Boehner urged the Obama administration to disclose the NSA programs to the American public at the same time that he defended the agency.
"When you look at these programs, there are clear safeguards," Boehner said. "There's no American who's gonna be snooped on in any way—unless they're in contact— with some terrorists around the world."
"There is heavy oversight of this program by the House intelligence Committee on a bipartisan basis and the Senate Intelligence Committee. And that's why I feel comfortable that we can operate this program and protect the privacy rights of our citizens."
Since Snowden went public, some politicians have hailed him as a hero while some have called his actions treacherous. Senator Dianne Feinstein came down strong on Snowden for leaking NSA information. "I don't look at this as being a whistle-blower. I think it's an act of treason," Feinstein said on Monday.
The Department of Justice launched a criminal investigation into the leaks Saturday that could lead to Snowden's extradition and prosecution. Snowden admitted in an interview with The Guardian that he had leaked documents exposing NSA programs to collect phone data from Verizon Wireless customers and gain access to the databases of major internet providers.
Former congressman and presidential candidate Ron Paul applauded Snowden's efforts, saying that the NSA leak has forced the president to be even more transparent with Americans.
"We should be thankful for individuals like Edward Snowden and Glenn Greenwald who see injustice being carried out by their own government and speak out, despite the risk,” said Paul in a statement on the Web site of Campaign for Liberty, his nonprofit. “They have done a great service to the American people by exposing the truth about what our government is doing in secret."
"For somebody to tell the American people the truth is a heroic effort," Paul said to CNN's Piers Morgan Monday.
Edward Snowden reportedly donated a total of $500 to Paul’s 2012 presidential campaign, and told The Guardian he voted for a third-party candidate in the 2012 election.
Republican Sen. Rand Paul, a Tea Party favorite and Paul's son, maintained a more subdued opinion on the issue and said he was considering filing a class-action lawsuit against the NSA.

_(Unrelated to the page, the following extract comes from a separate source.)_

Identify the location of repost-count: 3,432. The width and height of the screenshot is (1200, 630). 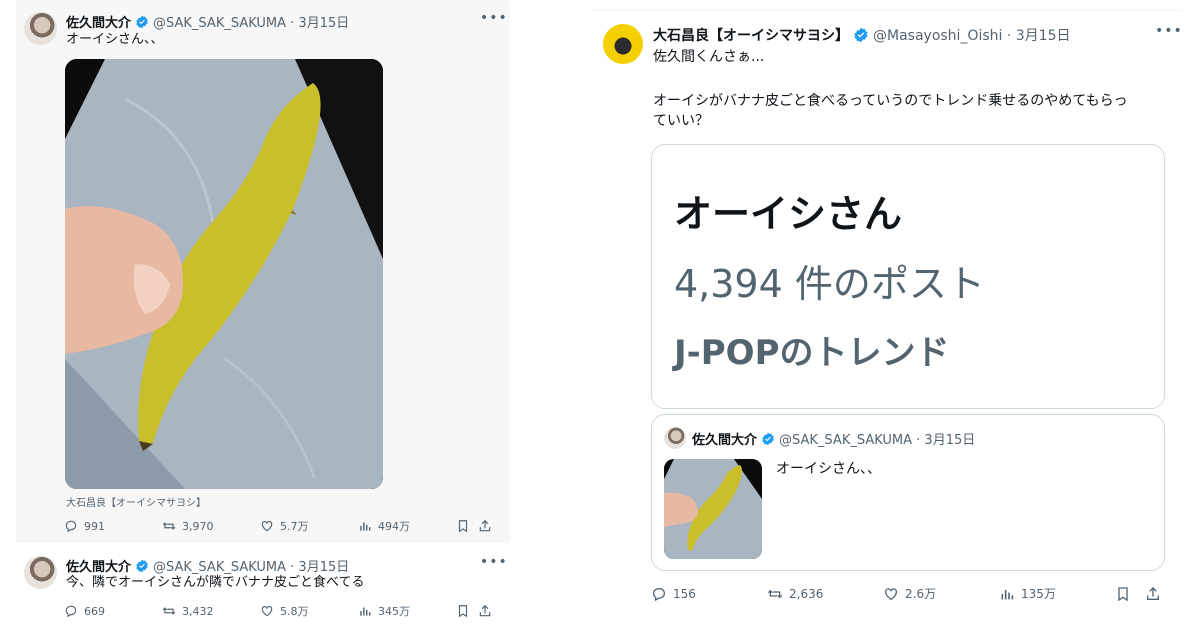
(198, 611).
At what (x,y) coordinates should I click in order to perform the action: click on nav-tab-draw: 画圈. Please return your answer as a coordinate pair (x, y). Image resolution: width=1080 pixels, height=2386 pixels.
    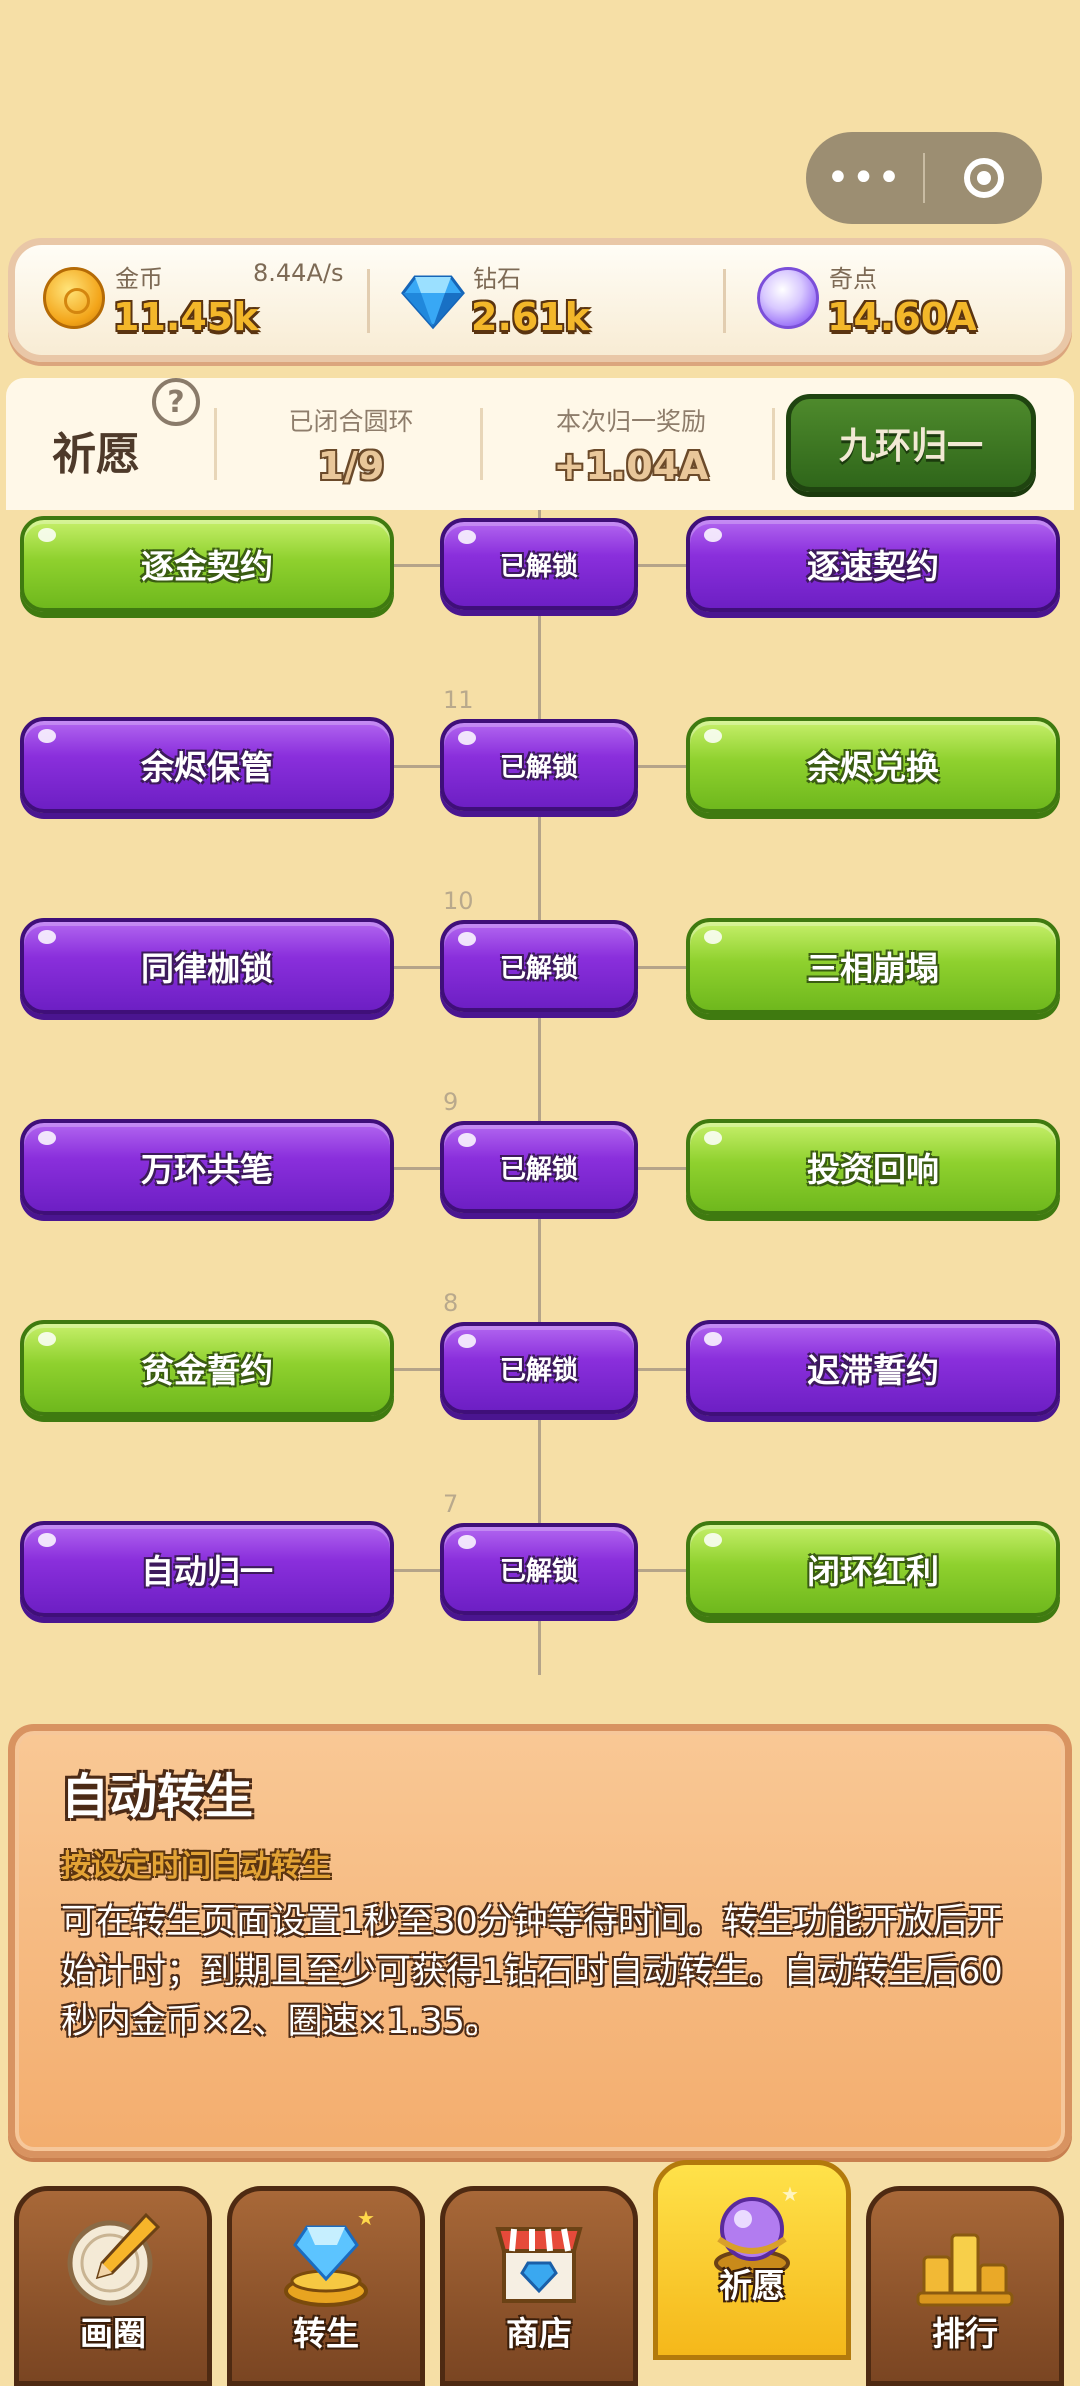
    Looking at the image, I should click on (113, 2286).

"I think it's a complicated issue. I think when people choose civil disobedience they're at their wit's end and think there's no other choice," Paul said on CBS This Morning, adding that he hopes to change the laws that permitted the type of access Snowden had to classified materials.
"I'm reserving judgment on Mr. Snowden, but I think he felt like something like this was so wrong—millions of phone records being looked at," Paul said.